C&SP24: Spatio-temporal cell biology

A. Collaborating Investigators: Alan Horwitz,¹ Gregory Johnson,¹ and Robert Murphy²

B. Institutions: ¹Allen Institute for Cell Science and ²Carnegie Mellon University

C. Funding Status of Project: Data generation fully funded by $100 million gift from the Allen Foundation

D. Biomedical Research Problem:

The goal of the Allen Institute for Cell Science (AICS) is to develop predictive models of cell behavior. The initial goal is to assemble a map of the shapes and positions of all major molecular machines and signaling complexes in human induced Pluripotent Stem (hiPS) cells and capture how they change during their differentiation into cardiomyocytes. hiPS cells will be genome-edited to express multiple fluorescent-tagged markers, and 3D images and short movies will be collected for 1000s of cells at various time points after initiation of differentiation, using a large fluorescence microscopy pipeline. We will combine images with various combinations of markers into a comprehensive 3D model of the undifferentiated stem cell and its changes during differentiation. To achieve this goal, several computational tools must be developed:

1) Models of causal spatio-temporal relationships of subcellular structures. Understanding how cell organization depends on the location and structure of other cellular components is an unknown and critical to understanding cell behavior and organization. These representations will allow others to model and understand the mechanisms underlying the ordered changes in cellular organization during differentiation. These models will be constructed from single images and short time series, and identify cellular spatio-temporal relationships at the mesoscale.
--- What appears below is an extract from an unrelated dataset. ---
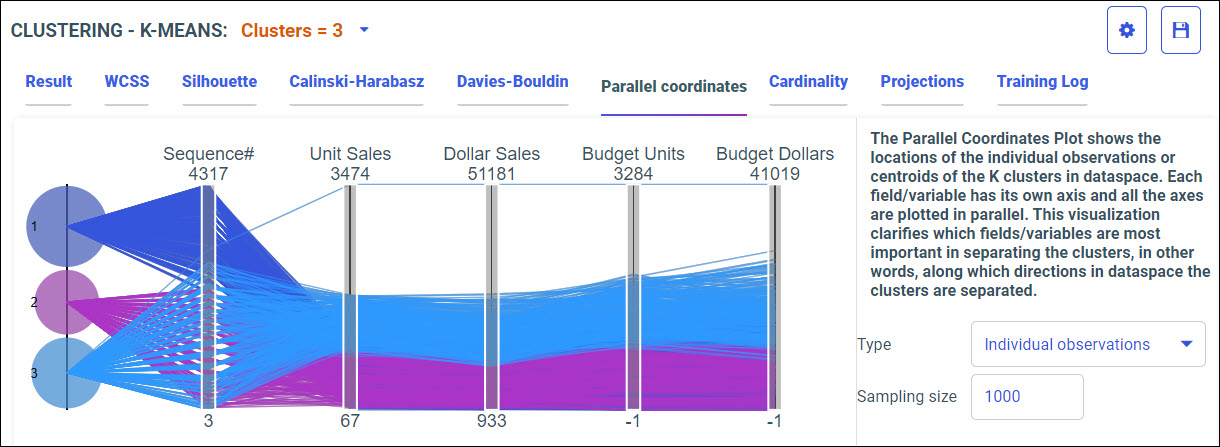Click the Dollar Sales axis label
This screenshot has width=1220, height=447.
491,154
2) Integrated multi-protein subcellular organization models from images where only a small subset of markers are visible. Generating images of many labeled proteins in single cells is not feasible due to the limited number of non perturbing XFP colors. Therefore, it is necessary to build models of subcellular organization by combining information from images containing different, but overlapping, subsets of labeled structures.

3) Population modeling. Modeling the origin of the variation among cells in a population and how it may be based on position in cell cycle, partial early differentiation, and unknown effects of neighboring cells is necessary to understand how large populations of cells develop and mature. To parse out these relationships, we will need samples of large numbers of "similar" cells in the context of their differentiation, as well as how neighboring cells are related to cell organization.
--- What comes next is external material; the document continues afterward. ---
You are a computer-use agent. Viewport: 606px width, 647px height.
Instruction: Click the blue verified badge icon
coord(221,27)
E. Methods and Procedures:

This project takes advantage of the new CellOrganizer capabilities that will be developed in TR&D4, especially Aim 1 on point process models and causal inference. It will also draw on the existing capabilities for learning point process models^84,85 and for constructing models for a full differentiation process from short movies of parts of that process that were previously developed in conjunction with completed C&SP11 and similar to those in our recent study.⁸⁶ The collaboration will involve both large-scale testing of CellOrganizer in the context of the AICS images and joint development and refinement of methods.